[Data items]
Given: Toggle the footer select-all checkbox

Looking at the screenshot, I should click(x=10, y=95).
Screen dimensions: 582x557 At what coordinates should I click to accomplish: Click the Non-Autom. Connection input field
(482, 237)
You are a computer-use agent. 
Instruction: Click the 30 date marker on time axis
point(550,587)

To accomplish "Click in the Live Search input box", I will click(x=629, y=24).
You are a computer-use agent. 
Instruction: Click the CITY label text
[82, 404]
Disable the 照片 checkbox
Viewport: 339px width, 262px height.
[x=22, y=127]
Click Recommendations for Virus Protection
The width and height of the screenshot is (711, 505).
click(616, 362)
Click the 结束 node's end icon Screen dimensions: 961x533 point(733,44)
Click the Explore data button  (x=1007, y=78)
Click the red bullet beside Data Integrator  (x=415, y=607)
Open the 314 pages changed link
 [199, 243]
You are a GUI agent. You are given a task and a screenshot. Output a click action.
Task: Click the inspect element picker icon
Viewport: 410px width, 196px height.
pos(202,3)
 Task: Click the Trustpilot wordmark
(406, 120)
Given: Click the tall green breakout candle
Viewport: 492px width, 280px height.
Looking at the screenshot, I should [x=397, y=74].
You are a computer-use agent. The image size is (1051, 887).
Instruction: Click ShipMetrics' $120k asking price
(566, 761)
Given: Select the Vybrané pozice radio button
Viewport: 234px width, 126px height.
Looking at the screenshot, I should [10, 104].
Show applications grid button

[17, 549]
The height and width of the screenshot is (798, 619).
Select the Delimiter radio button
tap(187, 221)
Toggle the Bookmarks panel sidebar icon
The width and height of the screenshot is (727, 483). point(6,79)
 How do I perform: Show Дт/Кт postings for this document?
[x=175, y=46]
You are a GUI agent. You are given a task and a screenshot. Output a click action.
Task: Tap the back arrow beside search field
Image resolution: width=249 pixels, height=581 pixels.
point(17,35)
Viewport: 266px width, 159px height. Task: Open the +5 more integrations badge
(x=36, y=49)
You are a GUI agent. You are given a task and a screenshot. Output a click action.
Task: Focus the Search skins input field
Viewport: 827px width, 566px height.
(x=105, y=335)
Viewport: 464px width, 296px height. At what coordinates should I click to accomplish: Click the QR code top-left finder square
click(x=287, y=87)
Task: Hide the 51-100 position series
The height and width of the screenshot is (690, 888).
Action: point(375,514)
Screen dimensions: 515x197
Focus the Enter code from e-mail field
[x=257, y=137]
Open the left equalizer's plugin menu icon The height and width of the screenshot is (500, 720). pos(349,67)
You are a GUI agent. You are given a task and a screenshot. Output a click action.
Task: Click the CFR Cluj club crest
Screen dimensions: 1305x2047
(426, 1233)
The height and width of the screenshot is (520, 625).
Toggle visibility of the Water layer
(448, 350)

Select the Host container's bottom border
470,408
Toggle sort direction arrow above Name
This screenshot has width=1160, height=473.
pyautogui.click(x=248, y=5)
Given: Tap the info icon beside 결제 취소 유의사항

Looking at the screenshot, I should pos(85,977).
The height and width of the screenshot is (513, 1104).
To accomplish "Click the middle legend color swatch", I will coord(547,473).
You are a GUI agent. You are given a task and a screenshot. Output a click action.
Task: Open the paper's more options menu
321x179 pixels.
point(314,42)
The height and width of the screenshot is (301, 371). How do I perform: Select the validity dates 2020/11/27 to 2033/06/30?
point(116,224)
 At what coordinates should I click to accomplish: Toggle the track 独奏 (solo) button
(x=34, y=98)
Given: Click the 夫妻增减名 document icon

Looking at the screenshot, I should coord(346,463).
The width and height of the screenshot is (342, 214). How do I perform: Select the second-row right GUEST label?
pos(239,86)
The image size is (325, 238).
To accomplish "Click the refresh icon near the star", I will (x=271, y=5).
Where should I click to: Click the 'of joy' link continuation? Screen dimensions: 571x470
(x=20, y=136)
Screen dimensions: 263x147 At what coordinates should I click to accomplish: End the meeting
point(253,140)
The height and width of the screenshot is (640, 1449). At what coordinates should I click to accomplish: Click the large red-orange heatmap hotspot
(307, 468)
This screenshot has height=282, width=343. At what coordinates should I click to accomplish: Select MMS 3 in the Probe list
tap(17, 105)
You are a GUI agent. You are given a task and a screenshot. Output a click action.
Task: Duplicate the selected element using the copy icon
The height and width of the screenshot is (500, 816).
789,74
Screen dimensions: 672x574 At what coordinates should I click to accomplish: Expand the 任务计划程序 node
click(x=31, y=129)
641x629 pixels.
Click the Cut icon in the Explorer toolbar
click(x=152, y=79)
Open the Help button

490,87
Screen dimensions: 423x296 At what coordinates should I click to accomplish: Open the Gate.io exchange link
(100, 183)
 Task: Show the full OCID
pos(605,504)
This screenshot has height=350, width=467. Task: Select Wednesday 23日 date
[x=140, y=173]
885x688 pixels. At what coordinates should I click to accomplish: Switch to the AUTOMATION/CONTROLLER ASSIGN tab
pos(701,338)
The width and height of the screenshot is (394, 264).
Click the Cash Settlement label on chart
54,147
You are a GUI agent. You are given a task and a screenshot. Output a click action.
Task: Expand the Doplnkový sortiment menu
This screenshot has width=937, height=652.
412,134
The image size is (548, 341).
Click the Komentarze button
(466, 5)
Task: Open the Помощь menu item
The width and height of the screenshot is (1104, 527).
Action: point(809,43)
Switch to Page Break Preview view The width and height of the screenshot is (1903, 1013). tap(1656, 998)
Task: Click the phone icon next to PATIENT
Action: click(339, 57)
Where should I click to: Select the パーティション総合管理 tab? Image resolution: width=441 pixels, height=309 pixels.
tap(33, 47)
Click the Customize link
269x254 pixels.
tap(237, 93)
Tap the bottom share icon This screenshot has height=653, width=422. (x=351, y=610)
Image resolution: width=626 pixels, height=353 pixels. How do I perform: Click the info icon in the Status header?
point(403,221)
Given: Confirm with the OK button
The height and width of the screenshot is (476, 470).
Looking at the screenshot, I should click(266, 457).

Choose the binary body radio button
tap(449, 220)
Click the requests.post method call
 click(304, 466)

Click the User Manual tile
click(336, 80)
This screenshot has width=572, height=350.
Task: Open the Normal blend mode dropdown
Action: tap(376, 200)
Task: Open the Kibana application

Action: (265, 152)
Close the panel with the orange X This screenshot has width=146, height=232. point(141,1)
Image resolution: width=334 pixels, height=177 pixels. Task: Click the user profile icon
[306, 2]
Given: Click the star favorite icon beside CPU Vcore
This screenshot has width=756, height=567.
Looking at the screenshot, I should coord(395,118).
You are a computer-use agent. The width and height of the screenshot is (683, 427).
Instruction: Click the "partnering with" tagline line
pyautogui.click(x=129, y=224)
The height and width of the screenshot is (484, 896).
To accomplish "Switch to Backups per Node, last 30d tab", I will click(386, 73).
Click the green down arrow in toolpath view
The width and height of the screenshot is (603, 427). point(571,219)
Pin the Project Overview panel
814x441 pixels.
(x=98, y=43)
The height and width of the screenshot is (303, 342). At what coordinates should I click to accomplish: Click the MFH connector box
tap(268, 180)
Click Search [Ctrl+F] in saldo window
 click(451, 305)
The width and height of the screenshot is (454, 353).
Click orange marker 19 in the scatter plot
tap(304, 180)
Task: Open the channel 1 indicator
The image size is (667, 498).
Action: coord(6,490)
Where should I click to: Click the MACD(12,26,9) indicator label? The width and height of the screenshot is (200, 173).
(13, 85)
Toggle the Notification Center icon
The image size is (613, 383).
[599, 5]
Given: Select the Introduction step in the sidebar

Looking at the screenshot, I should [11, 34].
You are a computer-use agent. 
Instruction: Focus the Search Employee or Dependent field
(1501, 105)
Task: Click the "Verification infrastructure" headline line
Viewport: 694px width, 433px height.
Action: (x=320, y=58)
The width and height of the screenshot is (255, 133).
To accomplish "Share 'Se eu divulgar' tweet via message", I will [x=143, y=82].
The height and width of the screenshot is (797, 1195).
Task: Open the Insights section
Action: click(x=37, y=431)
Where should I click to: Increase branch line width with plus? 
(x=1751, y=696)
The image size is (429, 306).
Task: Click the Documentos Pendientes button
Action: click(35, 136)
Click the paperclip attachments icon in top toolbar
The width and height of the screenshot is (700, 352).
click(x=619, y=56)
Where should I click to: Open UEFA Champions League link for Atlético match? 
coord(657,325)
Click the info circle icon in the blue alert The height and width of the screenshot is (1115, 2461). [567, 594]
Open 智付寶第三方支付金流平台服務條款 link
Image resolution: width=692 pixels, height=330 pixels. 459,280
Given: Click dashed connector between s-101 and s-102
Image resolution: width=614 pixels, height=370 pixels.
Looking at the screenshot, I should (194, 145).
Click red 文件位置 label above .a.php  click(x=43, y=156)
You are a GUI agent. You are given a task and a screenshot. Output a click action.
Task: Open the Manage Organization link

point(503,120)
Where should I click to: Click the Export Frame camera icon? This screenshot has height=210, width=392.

* _Work instruction_
Repeat the entries above verbatim, but only from the line that has "Given: Click the tall green breakout candle" down to the line that has "Task: Focus the Search skins input field", inclusive.

* _Reply_
Given: Click the tall green breakout candle
Viewport: 492px width, 280px height.
Looking at the screenshot, I should [x=397, y=74].
You are a computer-use agent. The image size is (1051, 887).
Instruction: Click ShipMetrics' $120k asking price
(566, 761)
Given: Select the Vybrané pozice radio button
Viewport: 234px width, 126px height.
Looking at the screenshot, I should [10, 104].
Show applications grid button

[17, 549]
The height and width of the screenshot is (798, 619).
Select the Delimiter radio button
tap(187, 221)
Toggle the Bookmarks panel sidebar icon
The width and height of the screenshot is (727, 483). point(6,79)
 How do I perform: Show Дт/Кт postings for this document?
[x=175, y=46]
You are a GUI agent. You are given a task and a screenshot. Output a click action.
Task: Tap the back arrow beside search field
Image resolution: width=249 pixels, height=581 pixels.
point(17,35)
Viewport: 266px width, 159px height. Task: Open the +5 more integrations badge
(x=36, y=49)
You are a GUI agent. You are given a task and a screenshot. Output a click action.
Task: Focus the Search skins input field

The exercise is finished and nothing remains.